### Given task
Format everything from the line containing "You are a computer-use" down to the line containing "pos(367,169)" as a numbered list, skipping blank lines, and leave the pictures out of your answer.

### Supplied data

(begin)

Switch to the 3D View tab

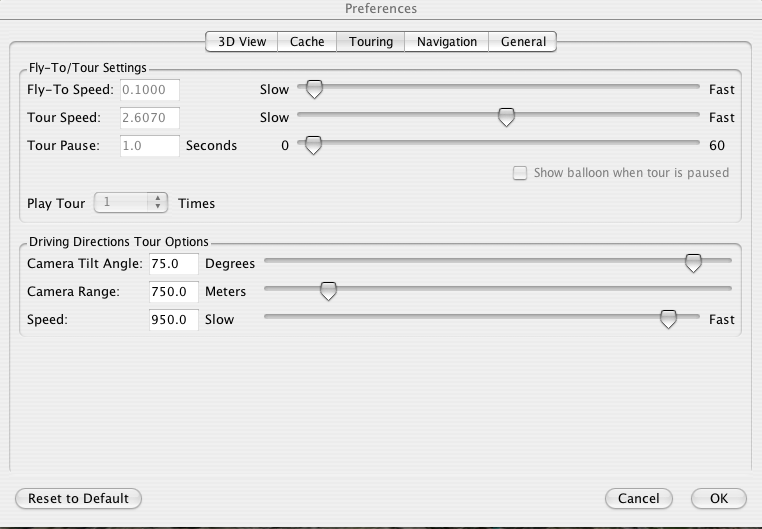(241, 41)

(end)
(begin)

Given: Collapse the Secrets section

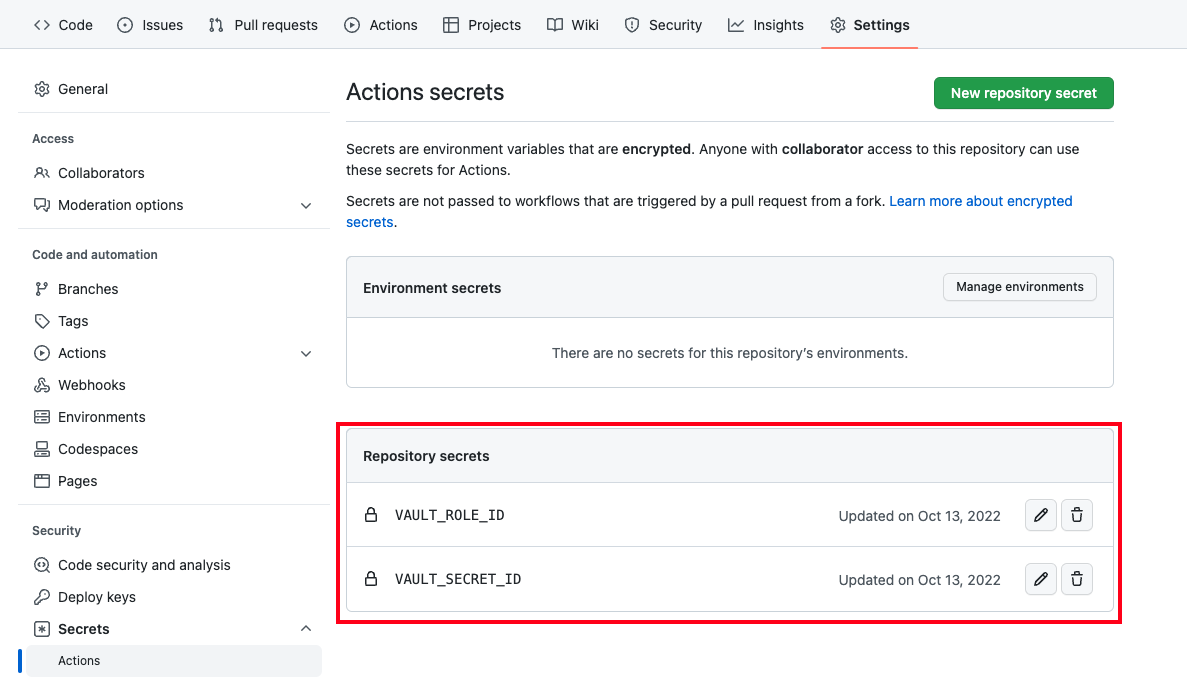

(end)
(begin)

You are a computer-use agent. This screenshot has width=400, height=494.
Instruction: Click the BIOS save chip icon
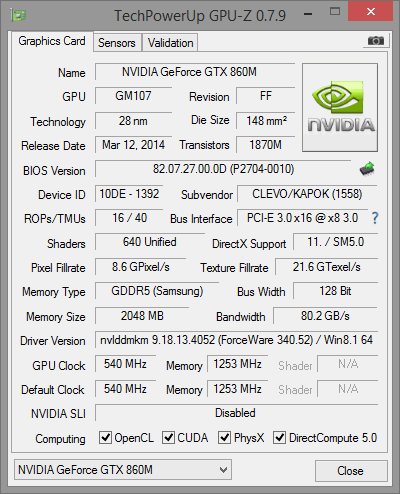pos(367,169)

(end)

### Answer
1. You are a computer-use agent. This screenshot has width=400, height=494.
2. Instruction: Click the BIOS save chip icon
3. pos(367,169)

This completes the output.